▶ _Stated exercise_: Give back, word for word, the lines of the listing starting with the line that contains "The height and" and going on through the end of the listing. Leave the pictures out.

▶ _Records to process_:
-- BEGIN --

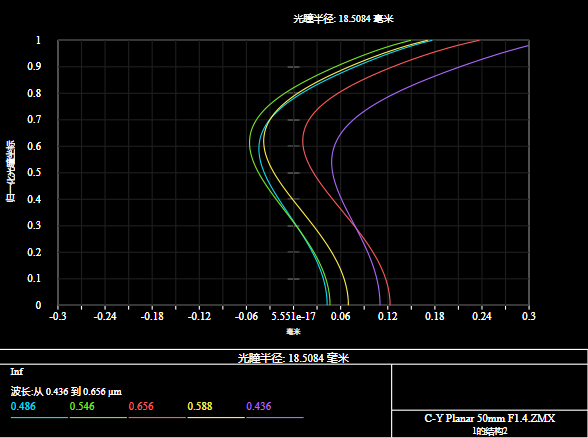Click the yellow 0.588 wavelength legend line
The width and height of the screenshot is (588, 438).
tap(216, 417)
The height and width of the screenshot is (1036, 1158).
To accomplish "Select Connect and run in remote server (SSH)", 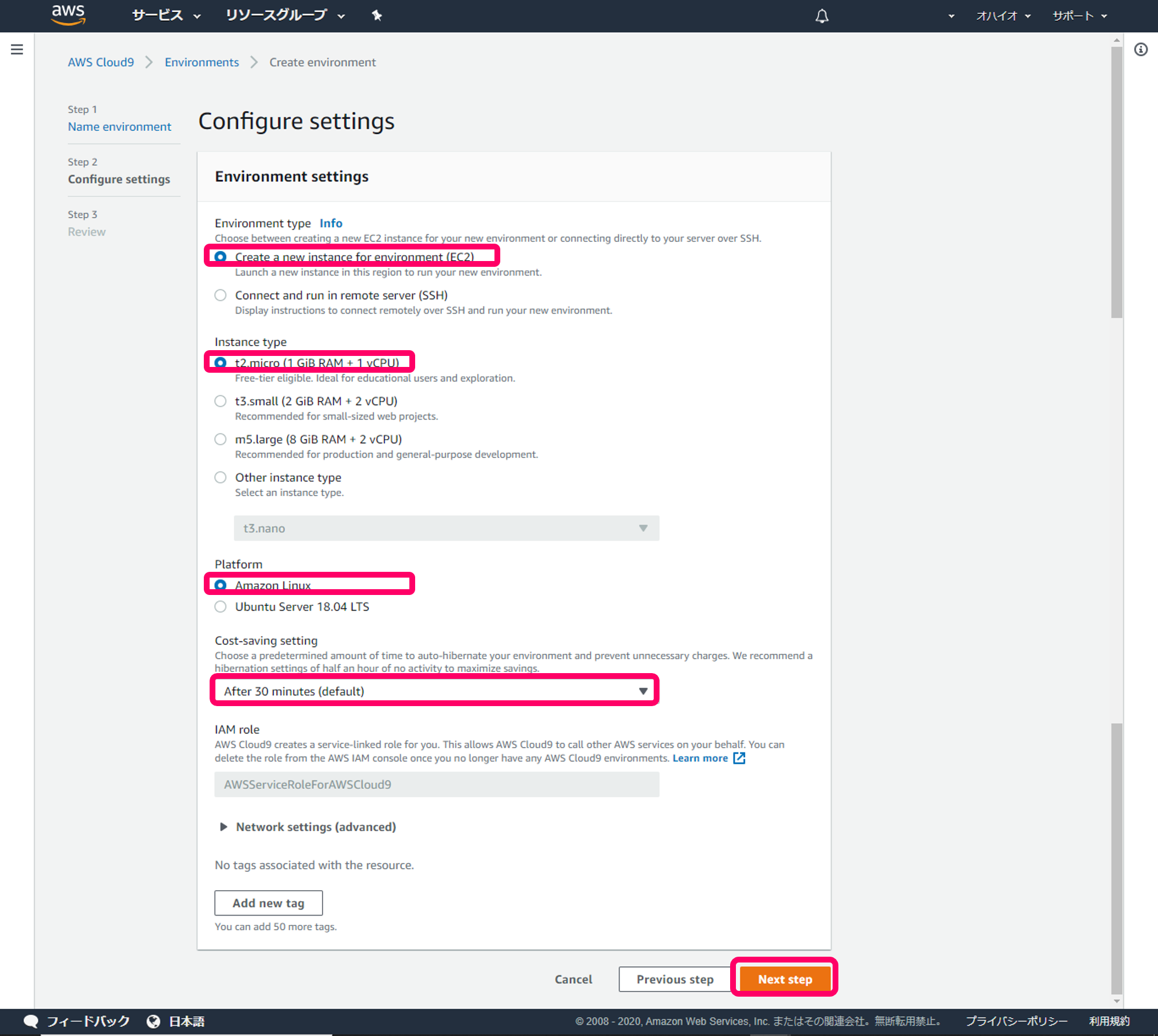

-- END --

▶ _Answer to the problem_:
The height and width of the screenshot is (1036, 1158).
To accomplish "Select Connect and run in remote server (SSH)", 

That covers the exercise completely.